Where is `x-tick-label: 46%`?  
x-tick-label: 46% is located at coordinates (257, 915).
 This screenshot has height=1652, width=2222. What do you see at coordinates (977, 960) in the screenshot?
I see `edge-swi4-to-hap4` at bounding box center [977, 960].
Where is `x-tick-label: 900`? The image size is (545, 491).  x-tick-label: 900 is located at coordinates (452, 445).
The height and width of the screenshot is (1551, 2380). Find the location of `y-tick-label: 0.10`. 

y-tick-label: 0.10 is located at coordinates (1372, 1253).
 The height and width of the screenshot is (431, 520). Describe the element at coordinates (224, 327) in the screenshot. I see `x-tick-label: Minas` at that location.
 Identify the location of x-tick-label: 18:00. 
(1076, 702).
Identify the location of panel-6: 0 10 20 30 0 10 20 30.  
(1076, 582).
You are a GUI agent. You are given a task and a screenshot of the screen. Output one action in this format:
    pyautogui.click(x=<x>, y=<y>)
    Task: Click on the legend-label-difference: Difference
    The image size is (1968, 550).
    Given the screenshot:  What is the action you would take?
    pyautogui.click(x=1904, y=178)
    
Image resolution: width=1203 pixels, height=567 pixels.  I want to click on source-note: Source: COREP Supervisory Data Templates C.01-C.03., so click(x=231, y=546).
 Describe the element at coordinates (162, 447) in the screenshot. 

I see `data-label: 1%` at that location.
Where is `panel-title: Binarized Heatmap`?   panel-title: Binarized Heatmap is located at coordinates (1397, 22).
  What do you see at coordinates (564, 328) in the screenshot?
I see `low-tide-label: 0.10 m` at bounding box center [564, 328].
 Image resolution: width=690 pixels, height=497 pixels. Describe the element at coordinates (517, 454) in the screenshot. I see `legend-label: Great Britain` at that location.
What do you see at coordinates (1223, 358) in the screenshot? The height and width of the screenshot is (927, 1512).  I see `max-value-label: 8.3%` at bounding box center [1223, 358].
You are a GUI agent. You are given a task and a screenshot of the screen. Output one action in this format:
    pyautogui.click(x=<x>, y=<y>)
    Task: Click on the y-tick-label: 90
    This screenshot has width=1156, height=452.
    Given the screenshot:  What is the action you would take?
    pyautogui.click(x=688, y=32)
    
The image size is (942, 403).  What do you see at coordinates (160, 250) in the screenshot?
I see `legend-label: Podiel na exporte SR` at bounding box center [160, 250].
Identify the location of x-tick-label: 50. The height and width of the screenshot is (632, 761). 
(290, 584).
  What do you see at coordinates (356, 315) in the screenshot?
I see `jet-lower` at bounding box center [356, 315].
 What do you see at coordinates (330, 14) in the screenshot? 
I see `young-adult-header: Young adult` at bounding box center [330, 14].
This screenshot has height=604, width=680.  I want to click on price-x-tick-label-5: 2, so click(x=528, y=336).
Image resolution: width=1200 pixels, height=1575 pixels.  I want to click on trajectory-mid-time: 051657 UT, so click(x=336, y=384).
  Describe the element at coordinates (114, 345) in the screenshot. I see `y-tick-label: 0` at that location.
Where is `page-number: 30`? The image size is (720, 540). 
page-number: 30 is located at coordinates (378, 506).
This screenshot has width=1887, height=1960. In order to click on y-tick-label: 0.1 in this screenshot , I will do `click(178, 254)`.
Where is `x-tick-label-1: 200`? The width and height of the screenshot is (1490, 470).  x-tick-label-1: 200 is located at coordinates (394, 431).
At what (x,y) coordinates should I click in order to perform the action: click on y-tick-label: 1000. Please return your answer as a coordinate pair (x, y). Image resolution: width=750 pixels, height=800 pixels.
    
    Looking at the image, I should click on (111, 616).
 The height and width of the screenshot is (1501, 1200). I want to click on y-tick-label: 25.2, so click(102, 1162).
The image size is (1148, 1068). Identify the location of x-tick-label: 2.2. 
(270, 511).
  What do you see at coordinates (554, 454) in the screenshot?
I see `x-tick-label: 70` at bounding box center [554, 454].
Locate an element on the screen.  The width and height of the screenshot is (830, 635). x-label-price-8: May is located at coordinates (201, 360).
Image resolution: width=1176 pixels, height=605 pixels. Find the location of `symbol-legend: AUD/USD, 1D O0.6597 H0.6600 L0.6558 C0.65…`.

┄┄┄┄┄┄┄┄┄┄┄┄┄┄┄┄┄┄┄┄

- INSTRUCTION -
Write out all of the lines above word for word, without changing anything.

- YOUR SOLUTION -
Where is `x-tick-label: 46%`?  
x-tick-label: 46% is located at coordinates (257, 915).
 This screenshot has height=1652, width=2222. What do you see at coordinates (977, 960) in the screenshot?
I see `edge-swi4-to-hap4` at bounding box center [977, 960].
Where is `x-tick-label: 900`? The image size is (545, 491).  x-tick-label: 900 is located at coordinates (452, 445).
The height and width of the screenshot is (1551, 2380). Find the location of `y-tick-label: 0.10`. 

y-tick-label: 0.10 is located at coordinates (1372, 1253).
 The height and width of the screenshot is (431, 520). Describe the element at coordinates (224, 327) in the screenshot. I see `x-tick-label: Minas` at that location.
 Identify the location of x-tick-label: 18:00. 
(1076, 702).
Identify the location of panel-6: 0 10 20 30 0 10 20 30.  
(1076, 582).
You are a GUI agent. You are given a task and a screenshot of the screen. Output one action in this format:
    pyautogui.click(x=<x>, y=<y>)
    Task: Click on the legend-label-difference: Difference
    The image size is (1968, 550).
    Given the screenshot:  What is the action you would take?
    pyautogui.click(x=1904, y=178)
    
Image resolution: width=1203 pixels, height=567 pixels.  I want to click on source-note: Source: COREP Supervisory Data Templates C.01-C.03., so click(x=231, y=546).
 Describe the element at coordinates (162, 447) in the screenshot. 

I see `data-label: 1%` at that location.
Where is `panel-title: Binarized Heatmap`?   panel-title: Binarized Heatmap is located at coordinates (1397, 22).
  What do you see at coordinates (564, 328) in the screenshot?
I see `low-tide-label: 0.10 m` at bounding box center [564, 328].
 Image resolution: width=690 pixels, height=497 pixels. Describe the element at coordinates (517, 454) in the screenshot. I see `legend-label: Great Britain` at that location.
What do you see at coordinates (1223, 358) in the screenshot? The height and width of the screenshot is (927, 1512).  I see `max-value-label: 8.3%` at bounding box center [1223, 358].
You are a GUI agent. You are given a task and a screenshot of the screen. Output one action in this format:
    pyautogui.click(x=<x>, y=<y>)
    Task: Click on the y-tick-label: 90
    This screenshot has width=1156, height=452.
    Given the screenshot:  What is the action you would take?
    pyautogui.click(x=688, y=32)
    
The image size is (942, 403).  What do you see at coordinates (160, 250) in the screenshot?
I see `legend-label: Podiel na exporte SR` at bounding box center [160, 250].
Identify the location of x-tick-label: 50. The height and width of the screenshot is (632, 761). 
(290, 584).
  What do you see at coordinates (356, 315) in the screenshot?
I see `jet-lower` at bounding box center [356, 315].
 What do you see at coordinates (330, 14) in the screenshot? 
I see `young-adult-header: Young adult` at bounding box center [330, 14].
This screenshot has height=604, width=680.  I want to click on price-x-tick-label-5: 2, so click(x=528, y=336).
Image resolution: width=1200 pixels, height=1575 pixels.  I want to click on trajectory-mid-time: 051657 UT, so click(x=336, y=384).
  Describe the element at coordinates (114, 345) in the screenshot. I see `y-tick-label: 0` at that location.
Where is `page-number: 30`? The image size is (720, 540). 
page-number: 30 is located at coordinates (378, 506).
This screenshot has width=1887, height=1960. In order to click on y-tick-label: 0.1 in this screenshot , I will do `click(178, 254)`.
Where is `x-tick-label-1: 200`? The width and height of the screenshot is (1490, 470).  x-tick-label-1: 200 is located at coordinates (394, 431).
At what (x,y) coordinates should I click in order to perform the action: click on y-tick-label: 1000. Please return your answer as a coordinate pair (x, y). Image resolution: width=750 pixels, height=800 pixels.
    
    Looking at the image, I should click on (111, 616).
 The height and width of the screenshot is (1501, 1200). I want to click on y-tick-label: 25.2, so click(102, 1162).
The image size is (1148, 1068). Identify the location of x-tick-label: 2.2. 
(270, 511).
  What do you see at coordinates (554, 454) in the screenshot?
I see `x-tick-label: 70` at bounding box center [554, 454].
Locate an element on the screen.  The width and height of the screenshot is (830, 635). x-label-price-8: May is located at coordinates (201, 360).
Image resolution: width=1176 pixels, height=605 pixels. Find the location of `symbol-legend: AUD/USD, 1D O0.6597 H0.6600 L0.6558 C0.65…`.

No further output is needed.